What the task asks: Transcribe every line of text in the items below word for word, leaving out the pictures.

Provided records:
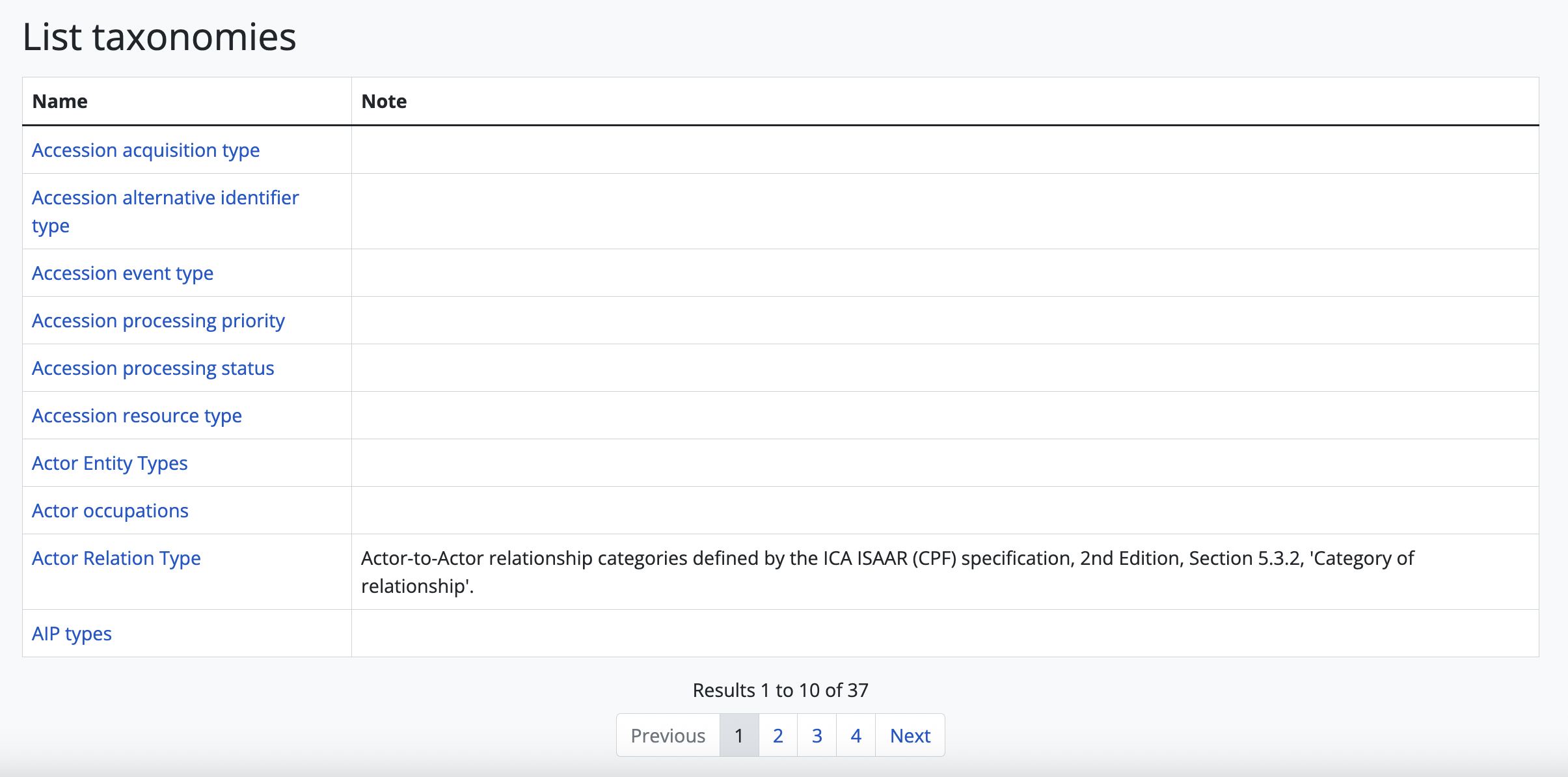Select Accession processing status link
The height and width of the screenshot is (777, 1568).
coord(153,368)
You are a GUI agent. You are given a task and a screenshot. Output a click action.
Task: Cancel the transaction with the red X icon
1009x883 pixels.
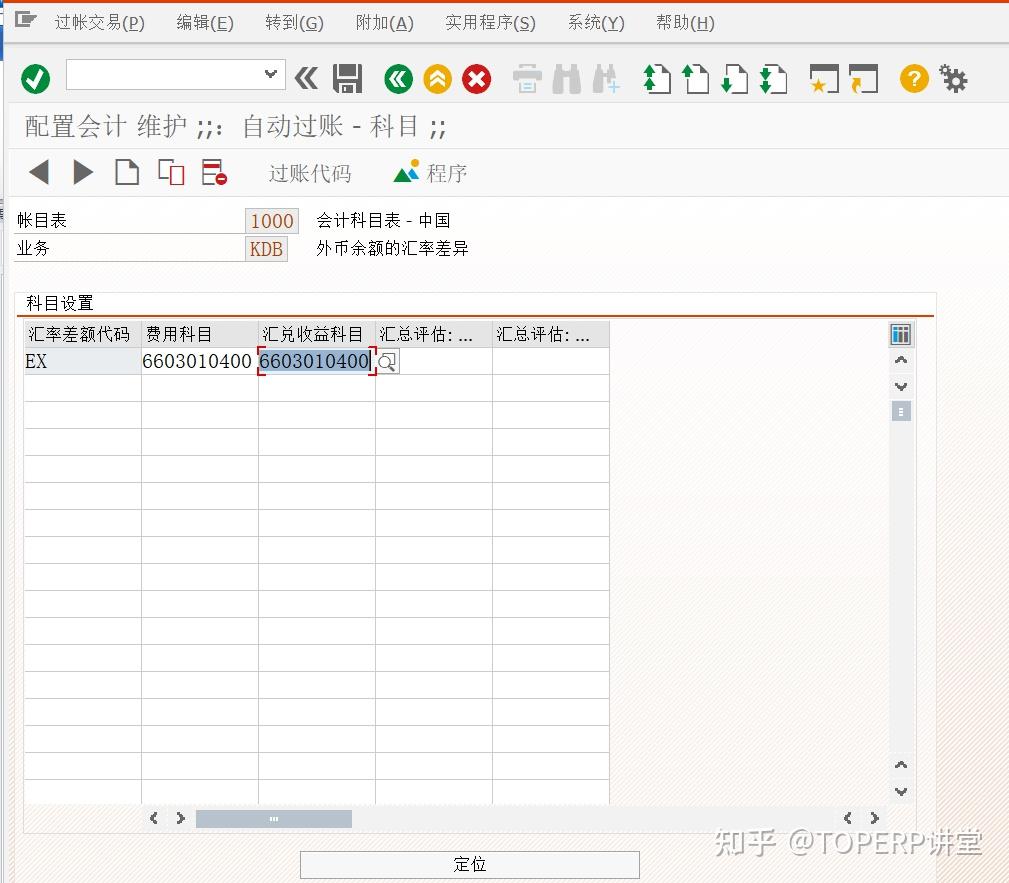[x=476, y=78]
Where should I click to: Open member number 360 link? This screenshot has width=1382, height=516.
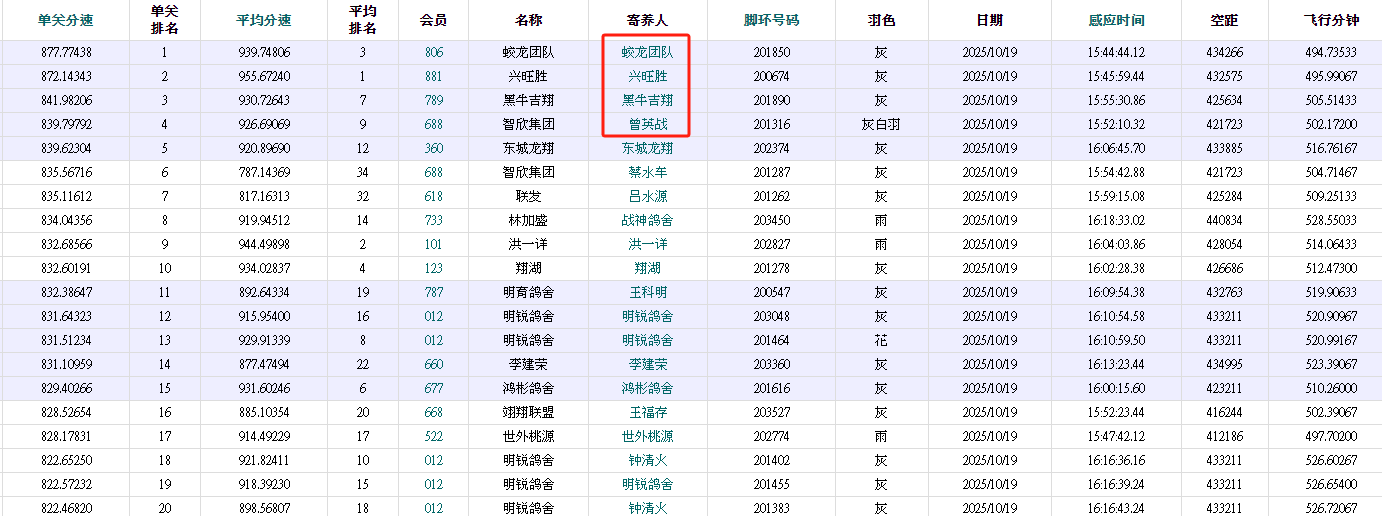click(433, 148)
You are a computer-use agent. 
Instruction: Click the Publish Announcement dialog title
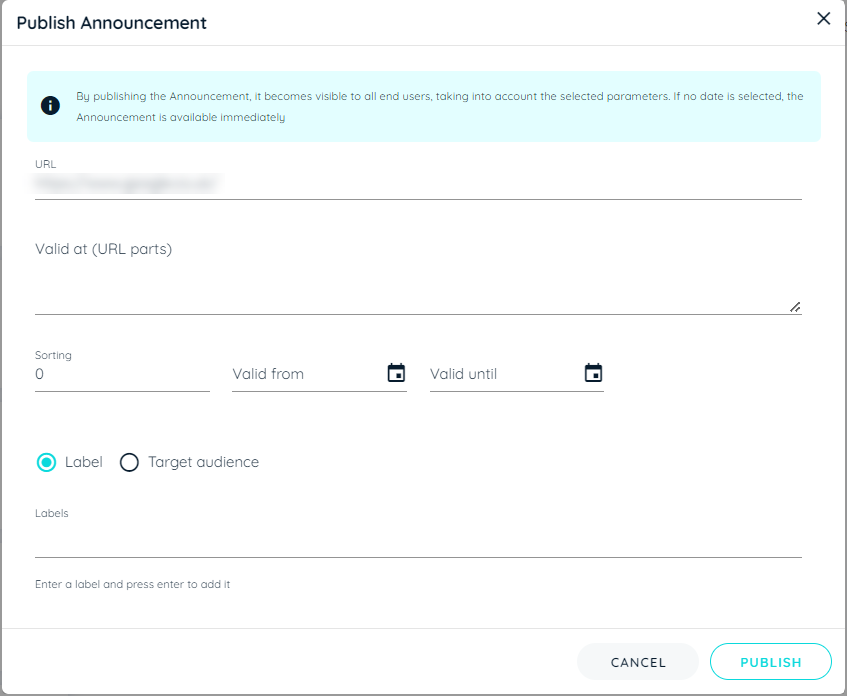tap(111, 22)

The solution:
Select Accession processing status link
The height and width of the screenshot is (777, 1568).
coord(153,368)
You are a GUI agent. You are given a task and a screenshot. Output a click action.
Task: Cancel the transaction with the red X icon
1009x883 pixels.
[x=476, y=78]
Where should I click to: Open member number 360 link? This screenshot has width=1382, height=516.
click(433, 148)
You are a computer-use agent. 
Instruction: Click the Publish Announcement dialog title
tap(111, 22)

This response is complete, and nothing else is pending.